Exponat: Hochhäuser am Sandkamp

Modernes Wohnen schreibt Geschichte

Die Hochhäuser am Sandkamp

Jeden Tag fahren Tausende von Fahrzeugen an den blau-weißen Hochhäusern vorbei, doch immer weniger Menschen, die dabei einen beiläufigen Blick auf sie werfen, können mit dieser „städtebaulichen Dominante“ etwas anfangen. Was sind das für erkennbar verrottende, menschenleere und irgendwie deplatziert wirkende Bauwerke, hier am Einfallstor zur Lindenstadt?
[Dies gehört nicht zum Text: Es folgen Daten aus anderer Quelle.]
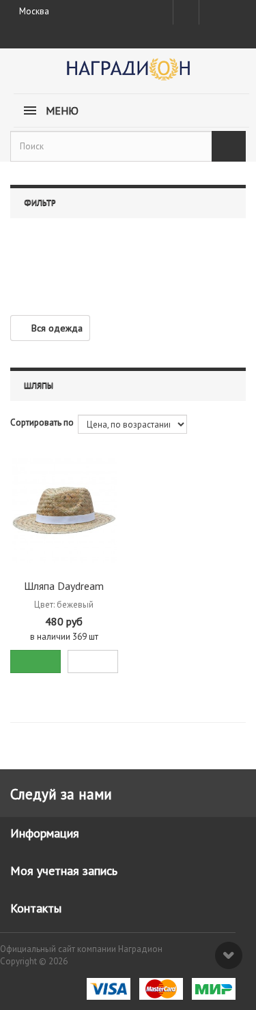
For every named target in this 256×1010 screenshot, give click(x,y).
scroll (228, 955)
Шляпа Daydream (64, 586)
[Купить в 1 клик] (93, 661)
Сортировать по (42, 422)
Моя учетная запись (63, 870)
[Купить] (35, 661)
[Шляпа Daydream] (64, 510)
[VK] (211, 12)
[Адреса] (186, 12)
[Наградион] (128, 74)
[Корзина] (234, 9)
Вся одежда (57, 328)
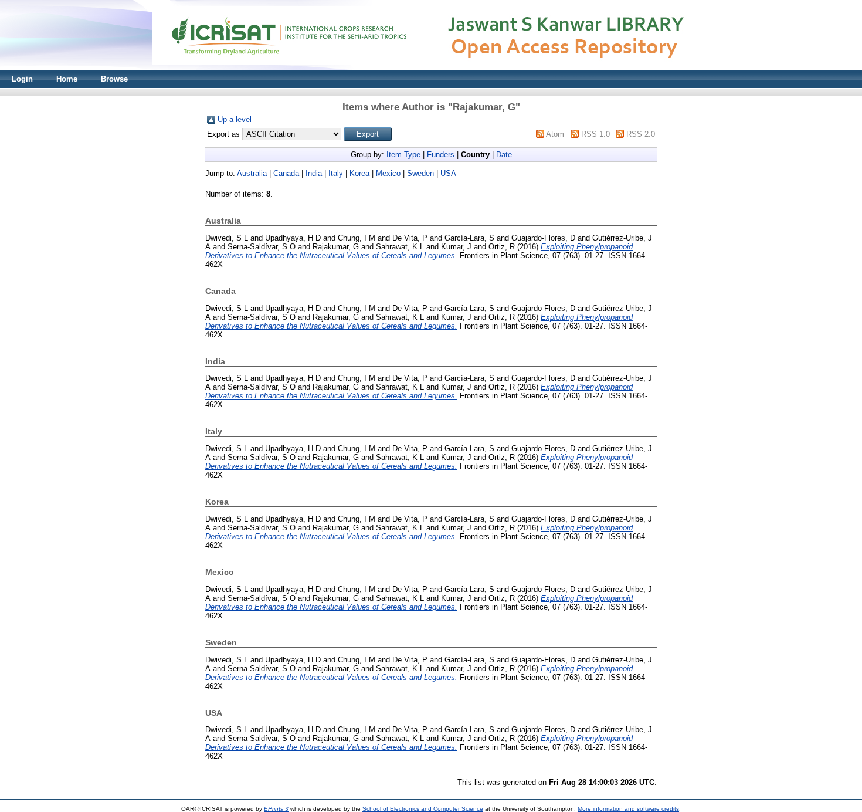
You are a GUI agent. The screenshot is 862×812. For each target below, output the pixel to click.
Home (66, 79)
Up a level (235, 119)
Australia (252, 173)
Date (504, 154)
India (314, 173)
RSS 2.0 (640, 134)
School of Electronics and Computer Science (422, 809)
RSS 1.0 (595, 134)
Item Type (403, 154)
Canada (286, 173)
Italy (335, 173)
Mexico (388, 173)
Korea (359, 173)
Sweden (420, 173)
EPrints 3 (276, 809)
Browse (114, 79)
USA (448, 173)
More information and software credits (628, 809)
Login (22, 79)
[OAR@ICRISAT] (431, 67)
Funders (440, 154)
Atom (555, 134)
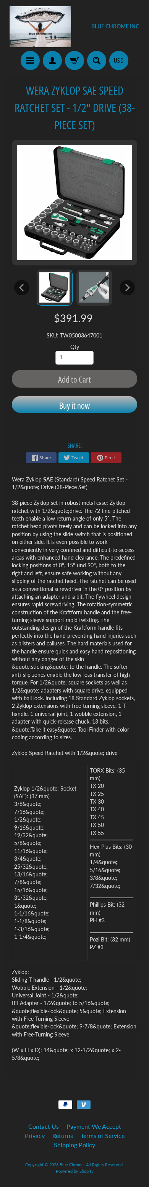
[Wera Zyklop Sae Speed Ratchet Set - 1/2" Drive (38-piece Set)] (55, 288)
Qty (74, 347)
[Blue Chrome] (40, 26)
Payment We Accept (93, 1126)
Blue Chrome (72, 1164)
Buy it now (74, 405)
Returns (62, 1135)
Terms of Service (103, 1135)
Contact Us (43, 1126)
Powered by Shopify (75, 1171)
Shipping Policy (74, 1144)
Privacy (35, 1135)
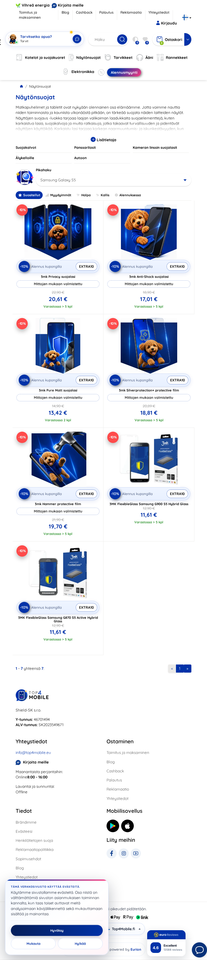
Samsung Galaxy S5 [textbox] (58, 180)
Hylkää (80, 944)
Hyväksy (57, 930)
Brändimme (26, 822)
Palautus (106, 12)
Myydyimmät (60, 195)
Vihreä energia (36, 5)
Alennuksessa (130, 195)
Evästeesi (24, 831)
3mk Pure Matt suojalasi (58, 390)
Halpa (86, 195)
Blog (65, 12)
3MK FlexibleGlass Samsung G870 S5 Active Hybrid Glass (58, 619)
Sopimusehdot (28, 858)
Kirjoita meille (71, 5)
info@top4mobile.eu (33, 752)
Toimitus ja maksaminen (30, 15)
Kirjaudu (169, 23)
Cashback (84, 12)
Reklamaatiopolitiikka (35, 849)
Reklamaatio (131, 12)
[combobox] (113, 180)
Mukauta (33, 944)
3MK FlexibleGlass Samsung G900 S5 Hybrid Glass (149, 504)
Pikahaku (43, 170)
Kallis (105, 195)
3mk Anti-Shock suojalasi (149, 277)
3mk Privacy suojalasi (58, 277)
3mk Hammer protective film (58, 504)
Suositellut (31, 195)
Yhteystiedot (158, 12)
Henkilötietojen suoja (34, 840)
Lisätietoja (106, 139)
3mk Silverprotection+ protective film (149, 390)
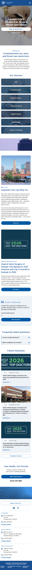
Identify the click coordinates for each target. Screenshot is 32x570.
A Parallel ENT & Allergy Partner (14, 567)
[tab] (1, 315)
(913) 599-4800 (17, 32)
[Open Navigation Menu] (29, 2)
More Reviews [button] (16, 319)
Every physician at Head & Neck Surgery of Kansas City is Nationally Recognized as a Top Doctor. (16, 445)
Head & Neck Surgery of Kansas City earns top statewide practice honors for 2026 (16, 377)
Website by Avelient (26, 567)
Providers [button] (16, 289)
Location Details (6, 524)
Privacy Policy (3, 567)
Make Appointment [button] (16, 476)
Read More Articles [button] (16, 456)
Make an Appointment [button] (16, 29)
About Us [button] (16, 223)
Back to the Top (15, 503)
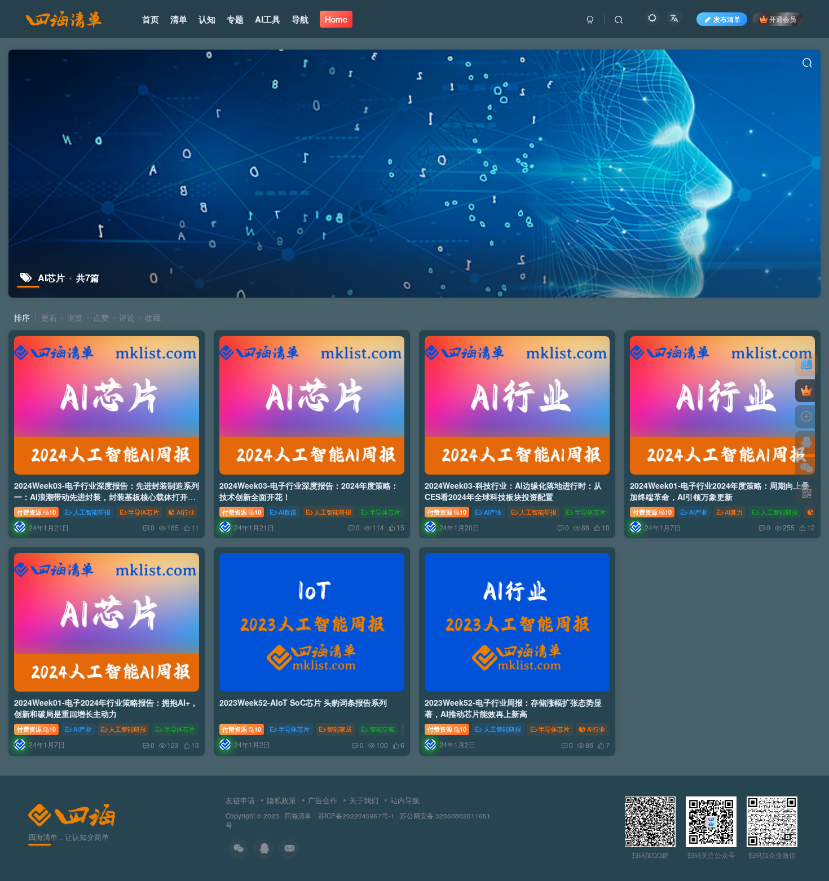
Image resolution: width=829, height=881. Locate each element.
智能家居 (339, 728)
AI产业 (493, 511)
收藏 (153, 317)
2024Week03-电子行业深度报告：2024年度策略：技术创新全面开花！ (309, 491)
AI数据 (288, 511)
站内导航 (405, 800)
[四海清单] (71, 813)
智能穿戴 (382, 728)
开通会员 (782, 19)
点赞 (101, 317)
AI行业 (186, 511)
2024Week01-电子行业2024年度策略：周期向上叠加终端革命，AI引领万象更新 (719, 491)
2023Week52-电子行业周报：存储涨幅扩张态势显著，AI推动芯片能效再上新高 (513, 708)
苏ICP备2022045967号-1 (355, 815)
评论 (127, 317)
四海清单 (297, 815)
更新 (49, 317)
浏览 (75, 317)
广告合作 (322, 800)
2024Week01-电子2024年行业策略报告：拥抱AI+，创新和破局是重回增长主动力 (106, 708)
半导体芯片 (143, 511)
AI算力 (734, 511)
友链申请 (240, 800)
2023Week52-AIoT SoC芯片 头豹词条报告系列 (303, 702)
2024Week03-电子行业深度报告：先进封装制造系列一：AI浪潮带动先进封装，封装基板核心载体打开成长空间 (106, 496)
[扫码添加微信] (806, 468)
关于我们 (363, 800)
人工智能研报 (92, 511)
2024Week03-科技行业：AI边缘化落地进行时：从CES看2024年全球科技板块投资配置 (513, 491)
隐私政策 (281, 800)
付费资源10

Bei genauerem Nachforschen findet sich ein interessantes Kapitel aus der Haller Nachkriegsgeschichte: der Versuch, modernes Wohnen auch in der Kleinstadt zu etablie-ren, ein frühes Wohnprojekt, ein, wenn auch heute unschöner, Meilenstein der Stadtentwicklung.

 

Der gesellschaftlich-historische Kontext

„Die frühen 70er Jahre waren in ganz Deutschland geprägt von einem ungebremsten Fortschrittsglauben [….]. Jede Stadt, die etwas auf sich hielt, baute mindestens ein Hochhaus“[1]. In Köln am Rhein entstand zum Beispiel 1970 das höchste Wohnhochhaus Europas mit 137 Metern Höhe und 46 Wohngeschossen.[2]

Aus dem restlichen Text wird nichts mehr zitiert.